Lotteries—and the damage they inflict on the finances of poor Americans—were the main topic of HBO’s satirical news show Last Week Tonight with John Oliver this past Sunday.
Host and comedian Oliver had several bones to pick with state lottery administrators, who already generate a staggering $68 billion in revenue each year and are expanding into even more addictive products like video lottery terminals.
Among the disturbing developments he noted is the fact that states like Illinois have begun rolling out smartphone lottery apps.
“If, starting right now, your mother could play the lottery as easily as she plays Candy Crush, in three weeks, she’d be preparing Thanksgiving dinner over a trashcan fire,” Oliver quips in the clip below.
Jokes aside, Oliver has hit upon some sad truths about lotteries.
For one, playing the lottery is a form of gambling that can be just as neurologically addictive as substance abuse.
Lotteries also tend to function as a regressive tax on the poor. Studies show that it’s the poorest Americans who spend the biggest portion of income on lotteries, with 61% of people in the lowest fifth of socioeconomic status (as measured by income and education) playing the lottery each year, compared to 42% in the top fifth.

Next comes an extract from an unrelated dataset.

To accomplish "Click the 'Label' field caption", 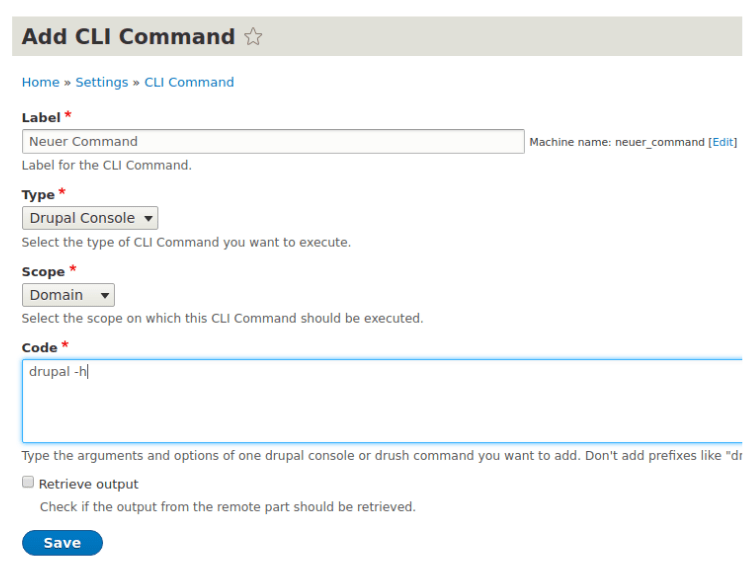I will (41, 118).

And while the richest Americans gamble on the lottery only 10 times each year, the poorest buy tickets 26 days annually.
“The hope of getting out of poverty encourages people to continue to buy tickets, even though their chances of stumbling upon a life-changing windfall are nearly impossibly slim,” writes Carnegie Mellon’s Emily Haisley, the lead author of a study on the psychology of lottery gambling. “Buying lottery tickets, in fact, exacerbates the very poverty that purchasers are hoping to escape.”
Given that lotteries are a big revenue source for state governments and aren’t going away anytime soon, however, some advocates for the poor are seeking ways to dissuade financially-vulnerable Americans from playing.
One promising answer that’s gained visibility in recent years is to combine the appeal of gambling with something that promotes responsible financial behavior—in this case, a savings account.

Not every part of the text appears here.